# START OF DATA SECTION

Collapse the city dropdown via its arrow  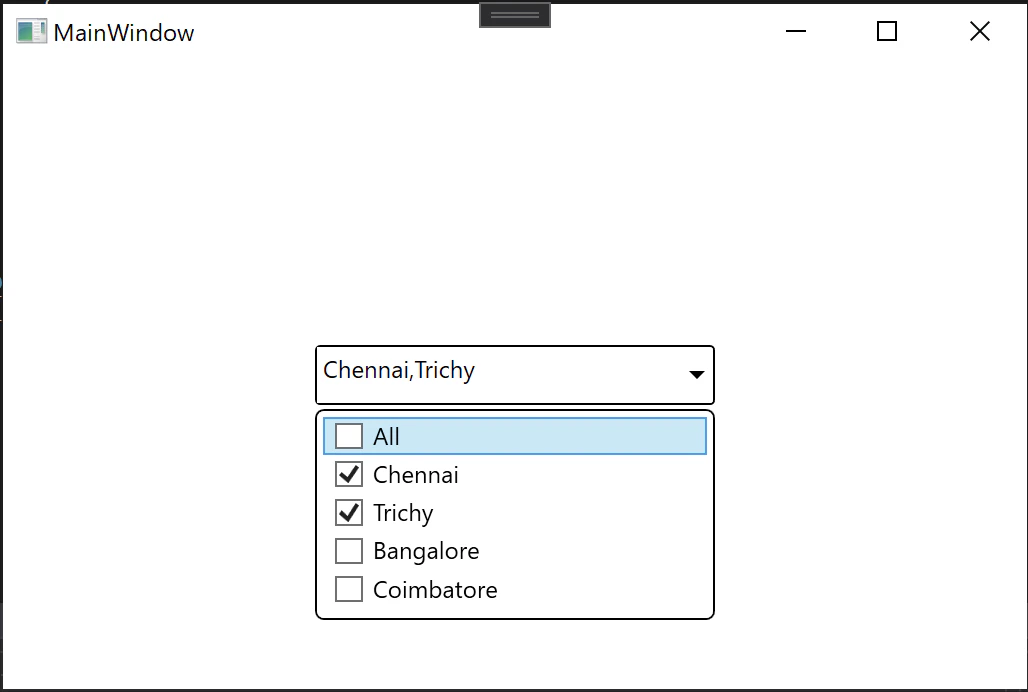tap(696, 375)
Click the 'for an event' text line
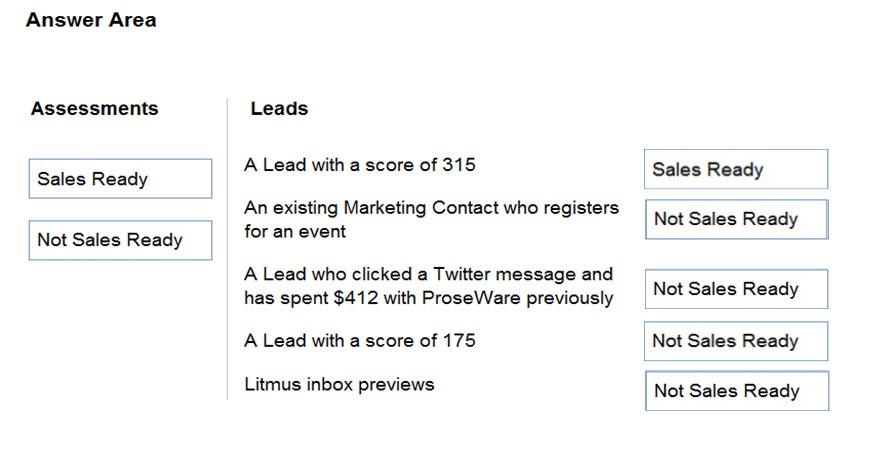Viewport: 877px width, 457px height. click(x=295, y=231)
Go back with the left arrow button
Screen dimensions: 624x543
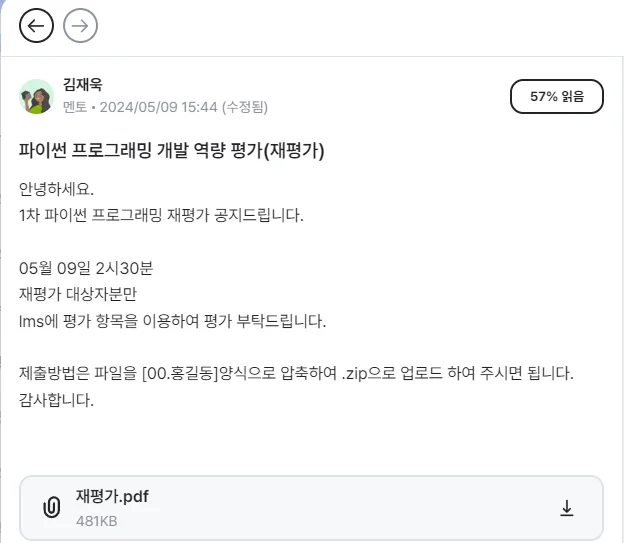[36, 26]
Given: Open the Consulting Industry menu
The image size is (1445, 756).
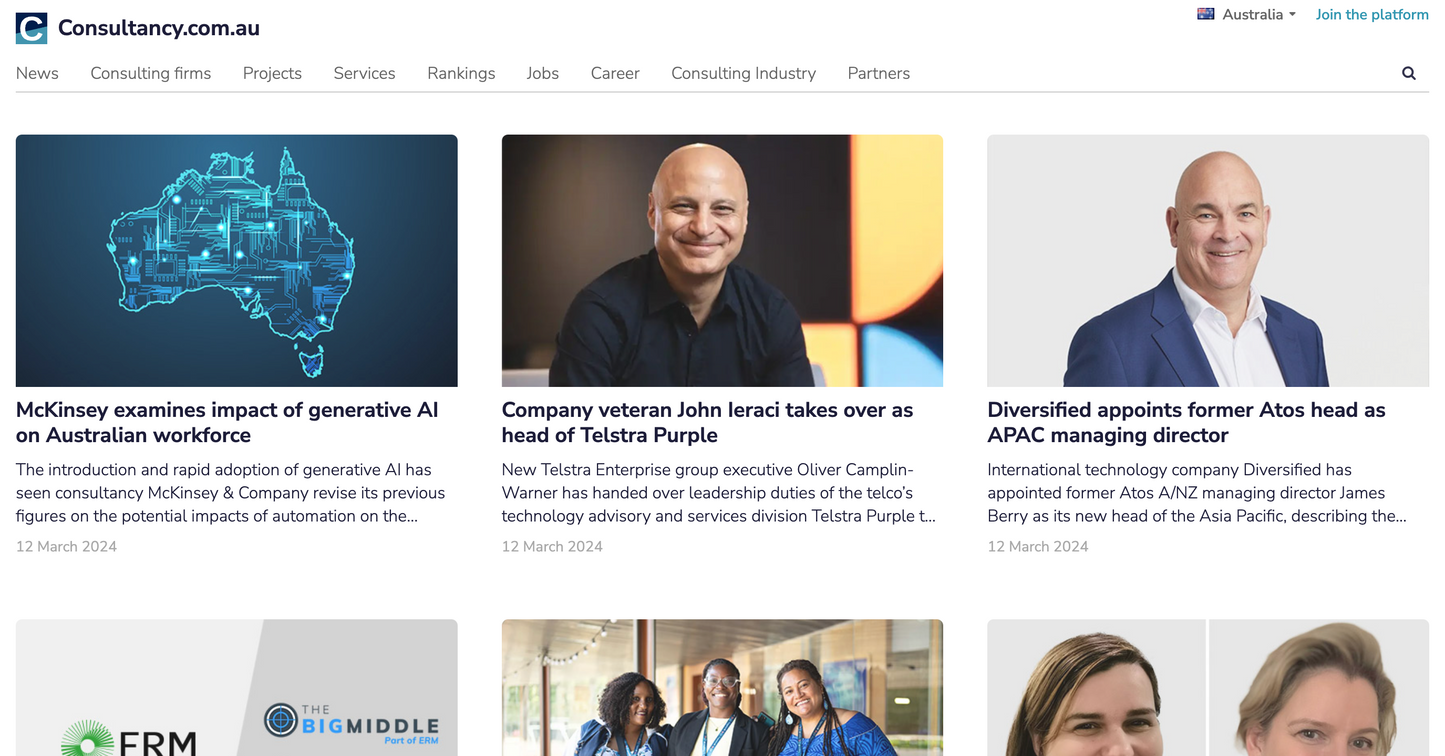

# END OF DATA SECTION

REQUIRED TASK |
Lay out the lines as a numbered list, starting at the line that contains "Given: Open the Consulting Industry menu" and ending at the last line, with any blank lines dropped. Leave the pictures out of your answer.

SOLUTION TO THE EXERCISE |
1. Given: Open the Consulting Industry menu
2. The image size is (1445, 756).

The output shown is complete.